6. The non-transitory computer-readable medium of claim 5, wherein the one sensor is selected as the edge device based on a comparison of the resource availability of the one sensor among the plurality of geographically dispersed sensors with the resource availability of the remaining sensors among the plurality of geographically dispersed sensors.

7. The non-transitory computer-readable medium of claim 6, wherein the resource availability includes the availability of one or more computing resources.

8. The non-transitory computer-readable medium of claim 6, wherein the plurality of geographically dispersed sensors are mobile, and wherein the selection is performed at defined time intervals.

9. The non-transitory computer-readable medium of claim 1, wherein the edge device is assigned a region of interest.

10. The non-transitory computer-readable medium of claim 9, further comprising: The edge device notifies the plurality of geographically dispersed sensors of the region of interest, so that the plurality of geographically dispersed sensors provide the edge device with the observation results of the edge device within the region of interest.

11. The non-transitory computer-readable medium of claim 1, wherein one or more of the plurality of geographically dispersed sensors are mobile.

12. The non-transitory computer-readable medium of claim 11, wherein the edge device accesses the observations of one or more of the plurality of geographically dispersed sensors when one or more of the sensors are within a defined vicinity of the edge device.

13. The non-transitory computer-readable medium of claim 1, wherein the plurality of geographically dispersed sensors are cameras, and wherein the observations of the plurality of geographically dispersed sensors are images of the environment in which the geographically dispersed sensors are placed.

14. The non-transitory computer-readable medium of claim 1, wherein the overlapping portion comprises portions of different observations having a threshold similarity.

15. The non-transitory computer-readable medium according to claim 1, wherein, The multiple geographically dispersed sensors are stationary, allowing the overlapping portions identified in the observations to be reused to generate additional optimized observations for subsequent observations from the multiple geographically dispersed sensors.

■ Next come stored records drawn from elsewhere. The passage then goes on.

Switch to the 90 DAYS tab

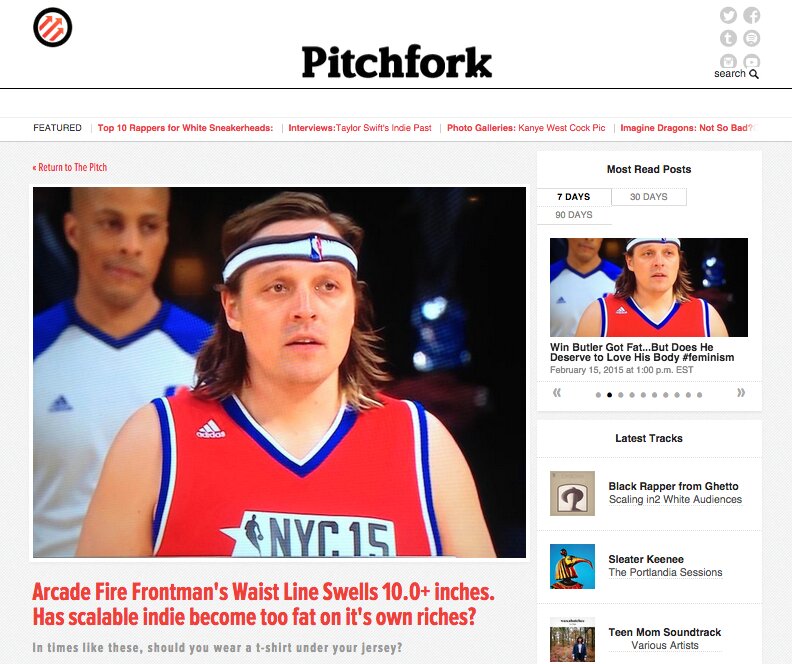574,215
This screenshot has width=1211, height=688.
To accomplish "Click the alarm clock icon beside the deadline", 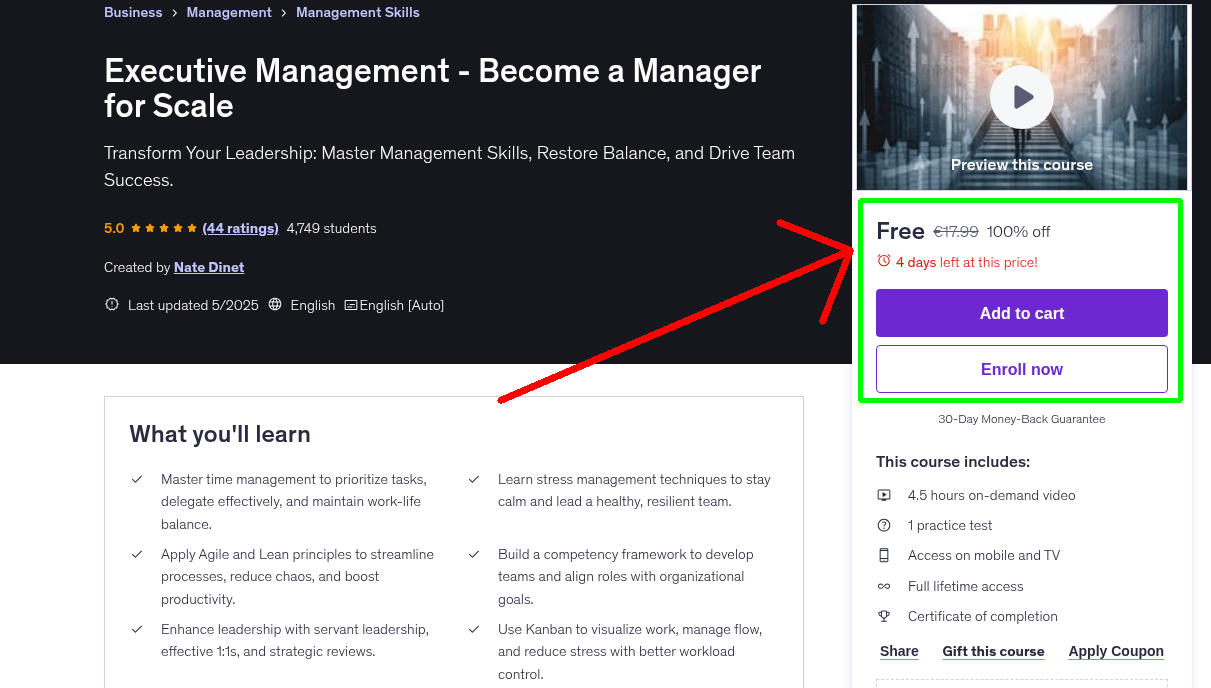I will 883,260.
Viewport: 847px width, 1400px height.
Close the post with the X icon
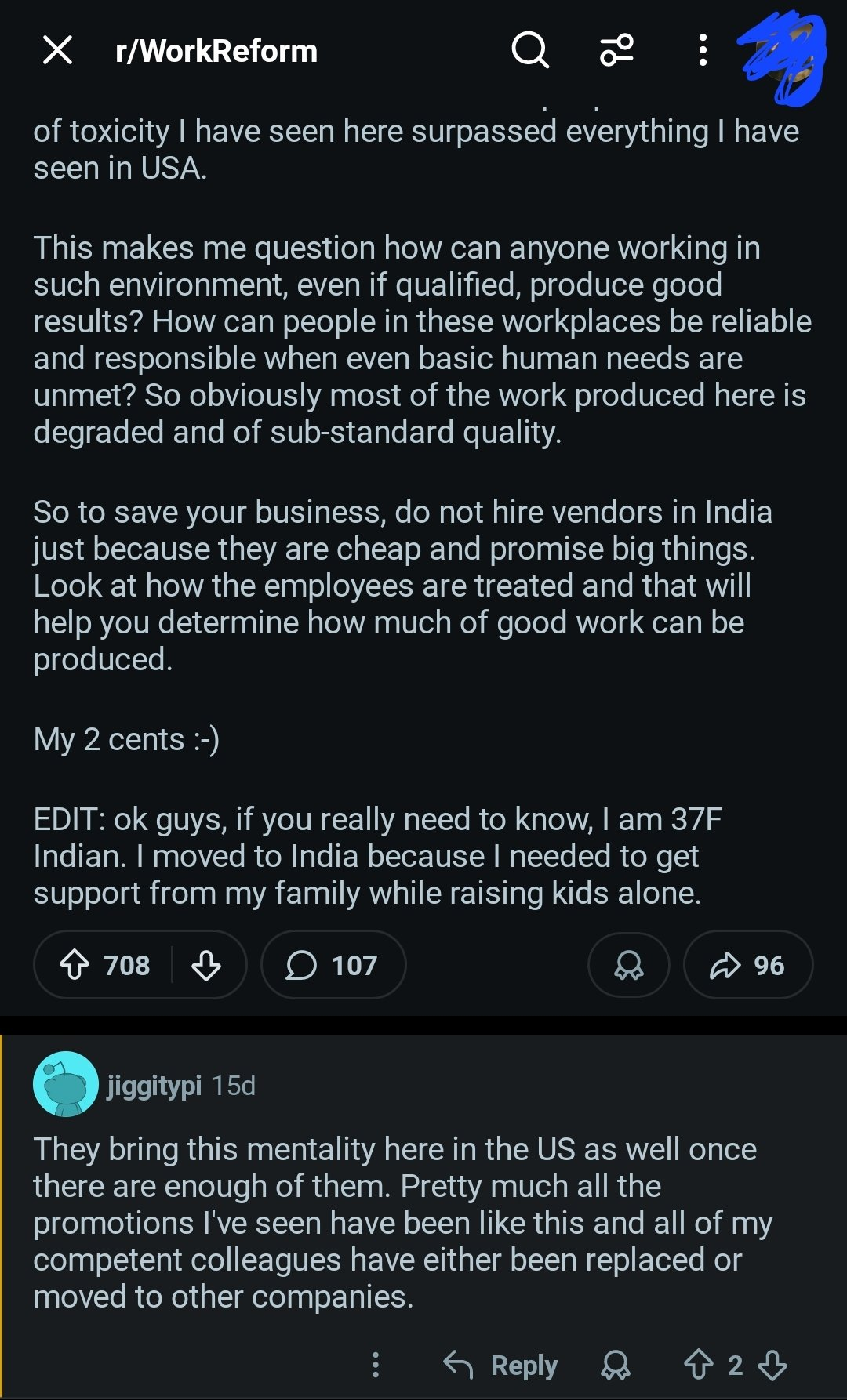coord(57,51)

16. A method for edge management of geographically dispersed sensors, comprising: Access observations from multiple geographically dispersed sensors via edge devices within the network; The edge device processes the observation results to determine the overlapping portion of the observation results; The edge device determines the optimization of the observation results to form optimized observation results for transmission to the cloud processing system, which includes: For the overlapping portions of the observation results, only one of the overlapping portions of the observation results is selected to be transmitted to the cloud processing system; The edge device enables the multiple geographically dispersed sensors to transmit the optimized observations to the cloud processing system, thereby preventing duplicate observations from being transmitted to the cloud processing system.

17. A system for edge management of geographically dispersed sensors, comprising: An edge device within the network, the edge device having a processor, the processor being used for: Access observations from multiple geographically dispersed sensors; The observation results are processed to determine the overlapping portion of the observation results; as well as Determining the optimization of the observation results to form optimized observation results for transmission to a cloud processing system includes: For the overlapping portions of the observation results, only one of the overlapping portions of the observation results is selected to be transmitted to the cloud processing system; The edge device enables the multiple geographically dispersed sensors to transmit the optimized observations to the cloud processing system, thereby preventing duplicate observations from being transmitted to the cloud processing system.

18. The system of claim 17, wherein the edge device communicates with the plurality of geographically dispersed sensors via the network.